*** Begin section ***

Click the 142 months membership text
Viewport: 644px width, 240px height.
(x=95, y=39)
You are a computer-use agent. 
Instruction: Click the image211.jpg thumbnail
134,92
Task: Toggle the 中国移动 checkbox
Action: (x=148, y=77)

*** End section ***

▶ What needs to be done: Repeat the data word for word, leaving out no line.

▶ Task result:
Click the 142 months membership text
Viewport: 644px width, 240px height.
(x=95, y=39)
You are a computer-use agent. 
Instruction: Click the image211.jpg thumbnail
134,92
Task: Toggle the 中国移动 checkbox
Action: (x=148, y=77)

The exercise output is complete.